= Donna De Salvo =

American curator

Donna De Salvo is an American curator who was appointed the Dia Art Foundation's senior adjunct curator of special projects. She previously served as the Chief Curator and Deputy Director for Programs at the Whitney Museum of American Art in New York.

==Career==
From 1981 to 1986 De Salvo was a curator at the Dia Art Foundation in New York.

De Salvo served as Senior Curator at Tate Modern in London, where she worked from 1999 to 2004. During her time at Tate Modern, she organized exhibitions on Giorgio Morandi, Andy Warhol, and one of the Turbine Hall commissions, "The Unilever Series: Anish Kapoor (2002)."

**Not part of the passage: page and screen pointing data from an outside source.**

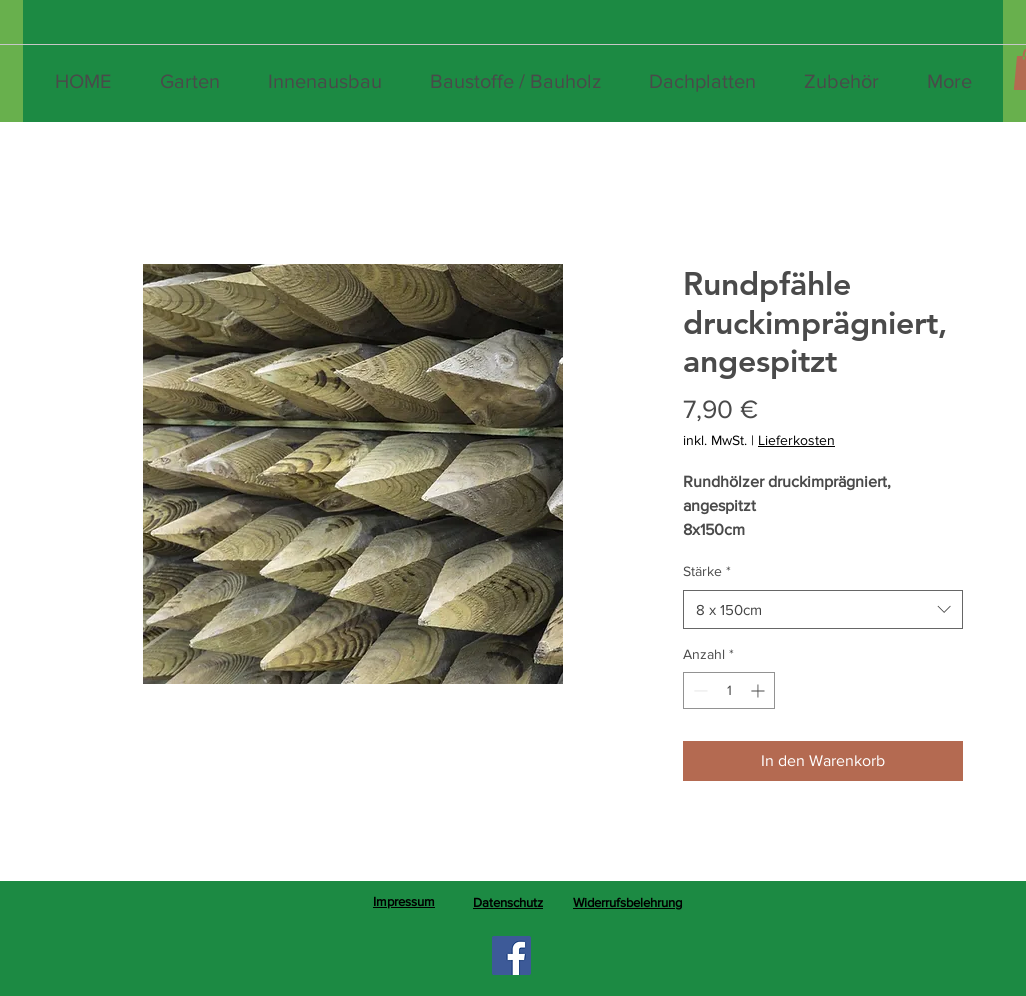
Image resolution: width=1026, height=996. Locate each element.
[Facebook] (511, 955)
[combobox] (823, 609)
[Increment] (759, 690)
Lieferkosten (796, 440)
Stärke (707, 571)
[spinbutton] (729, 690)
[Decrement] (698, 690)
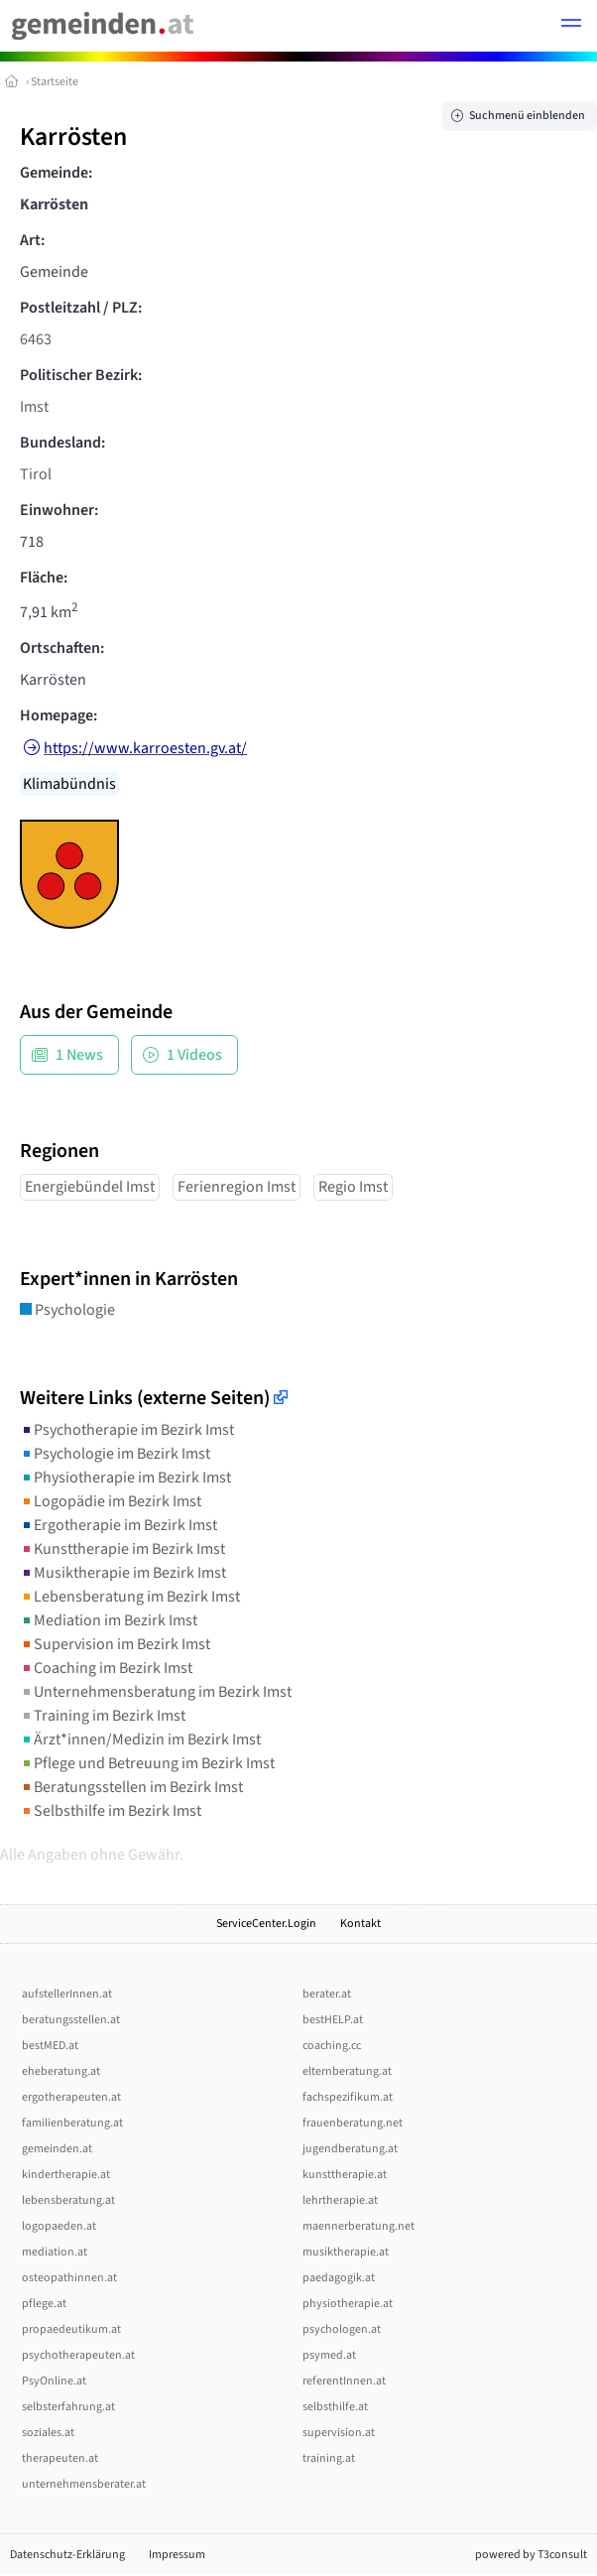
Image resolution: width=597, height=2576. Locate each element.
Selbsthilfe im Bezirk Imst (110, 1811)
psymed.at (329, 2355)
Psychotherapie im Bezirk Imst (127, 1430)
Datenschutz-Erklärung (67, 2554)
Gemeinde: (56, 173)
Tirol (36, 474)
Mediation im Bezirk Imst (108, 1620)
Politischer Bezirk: (81, 375)
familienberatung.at (72, 2123)
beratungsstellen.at (71, 2019)
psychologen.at (341, 2329)
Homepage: (58, 715)
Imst (34, 407)
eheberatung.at (61, 2071)
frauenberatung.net (352, 2123)
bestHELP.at (332, 2019)
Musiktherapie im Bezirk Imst (123, 1573)
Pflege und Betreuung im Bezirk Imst (147, 1763)
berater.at (326, 1994)
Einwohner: (59, 510)
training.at (328, 2458)
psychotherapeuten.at (78, 2355)
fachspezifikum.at (347, 2097)
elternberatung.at (347, 2071)
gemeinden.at (57, 2148)
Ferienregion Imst (237, 1187)
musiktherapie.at (345, 2252)
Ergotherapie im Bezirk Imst (118, 1525)
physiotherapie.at (347, 2303)
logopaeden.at (59, 2226)
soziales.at (48, 2432)
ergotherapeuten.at (71, 2097)
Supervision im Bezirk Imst (115, 1644)
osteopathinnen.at (69, 2277)
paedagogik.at (338, 2277)
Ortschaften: (62, 648)
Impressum (177, 2554)
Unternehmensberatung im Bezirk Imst (156, 1692)
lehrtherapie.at (340, 2200)
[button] (571, 26)
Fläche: (43, 577)
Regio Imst (353, 1187)
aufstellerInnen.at (67, 1994)
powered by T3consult (531, 2554)
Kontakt (360, 1923)
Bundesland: (62, 442)
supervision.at (338, 2432)
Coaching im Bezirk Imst (106, 1668)
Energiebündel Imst (90, 1187)
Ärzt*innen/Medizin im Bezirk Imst (140, 1739)
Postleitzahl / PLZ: (81, 308)
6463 (36, 339)
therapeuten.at (60, 2458)
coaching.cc (331, 2045)
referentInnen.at (344, 2381)
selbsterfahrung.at (68, 2406)
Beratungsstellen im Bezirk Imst (131, 1787)
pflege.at (44, 2303)
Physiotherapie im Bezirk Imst (125, 1477)
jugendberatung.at (350, 2148)
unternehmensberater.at (84, 2484)
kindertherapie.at (66, 2174)
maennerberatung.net (358, 2226)
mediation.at (54, 2252)
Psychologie (67, 1310)
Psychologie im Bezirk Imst (115, 1454)
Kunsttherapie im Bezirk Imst (122, 1549)
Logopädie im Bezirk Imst (110, 1501)
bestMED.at (50, 2045)
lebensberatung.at (68, 2200)
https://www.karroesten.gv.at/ (145, 748)
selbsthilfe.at (335, 2406)
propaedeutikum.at (71, 2329)
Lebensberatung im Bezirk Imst (130, 1597)
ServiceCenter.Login (266, 1923)
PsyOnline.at (54, 2381)
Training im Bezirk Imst (102, 1716)
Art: (32, 240)
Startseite (54, 81)
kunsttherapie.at (344, 2174)
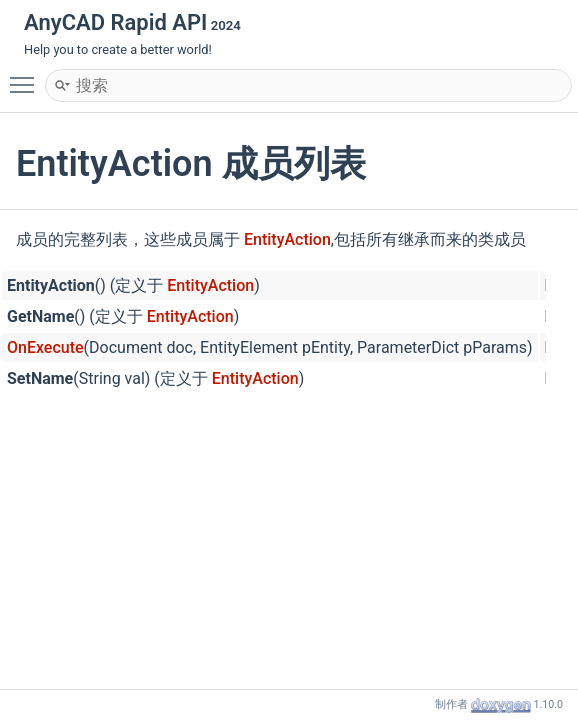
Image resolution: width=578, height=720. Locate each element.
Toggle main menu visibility (27, 76)
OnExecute (45, 347)
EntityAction (287, 239)
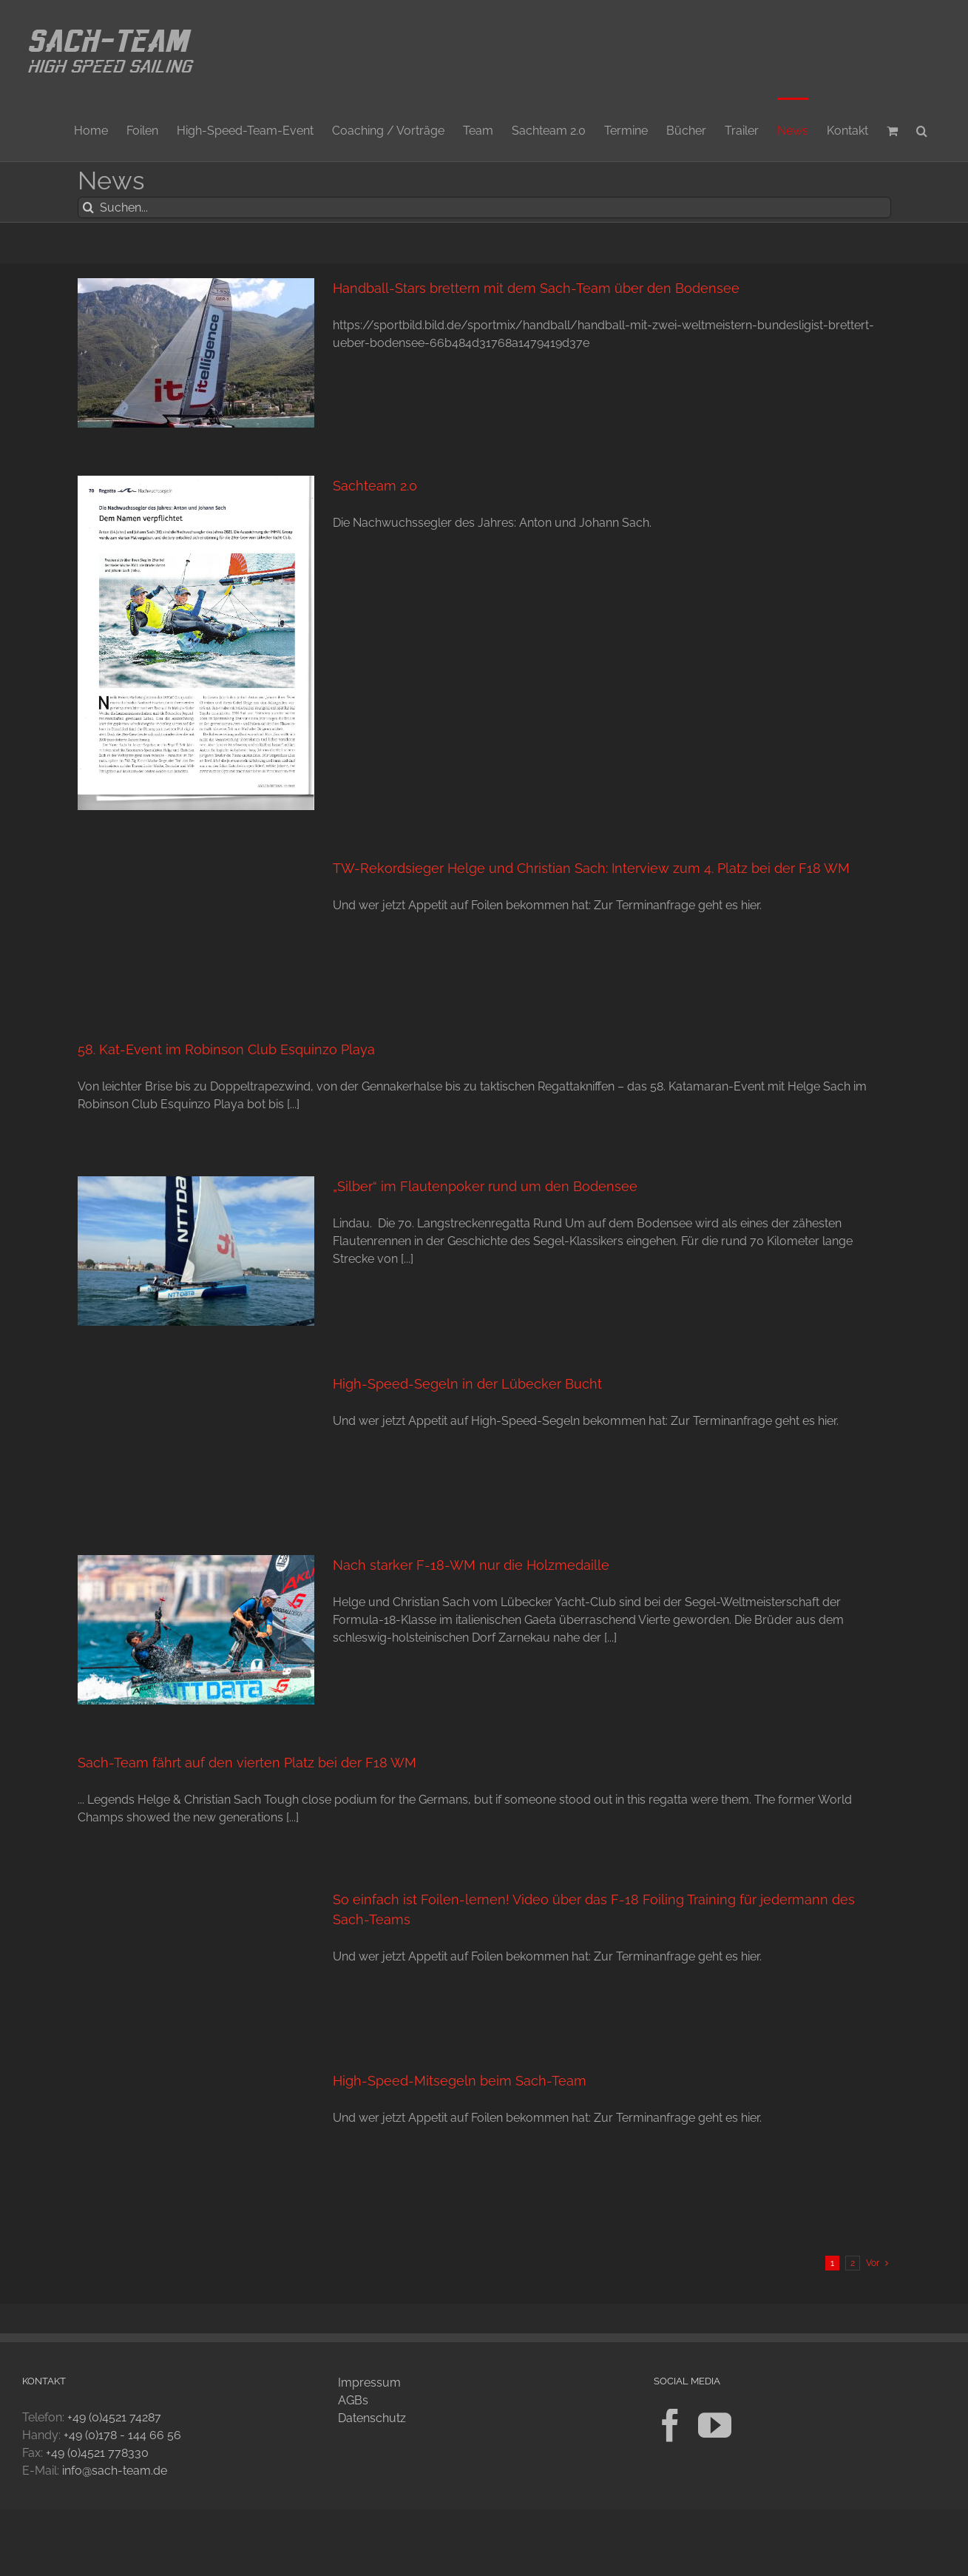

De Salvo came to the Whitney in 2004 and became the first to become promoted to Chief Curator in 2006. In this capacity, she organized exhibitions on artists like Warhol, Hélio Oiticica, Michael Heizer, and Steve McQueen, among others. In July 2015, she became the Deputy Director for International Initiatives at the Whitney, a new position created to source and cultivate international relationships for the museum.

In addition to her roles at the Whitney, De Salvo was also an adjunct curator at the Andy Warhol Museum and in 2005 helped curate an exhibition of paintings by Ed Ruscha for the American pavilion at the Venice Biennale.

==Writings==
De Salvo is the author of Staging Surrealism, a 1997 book about the surrealist art movement.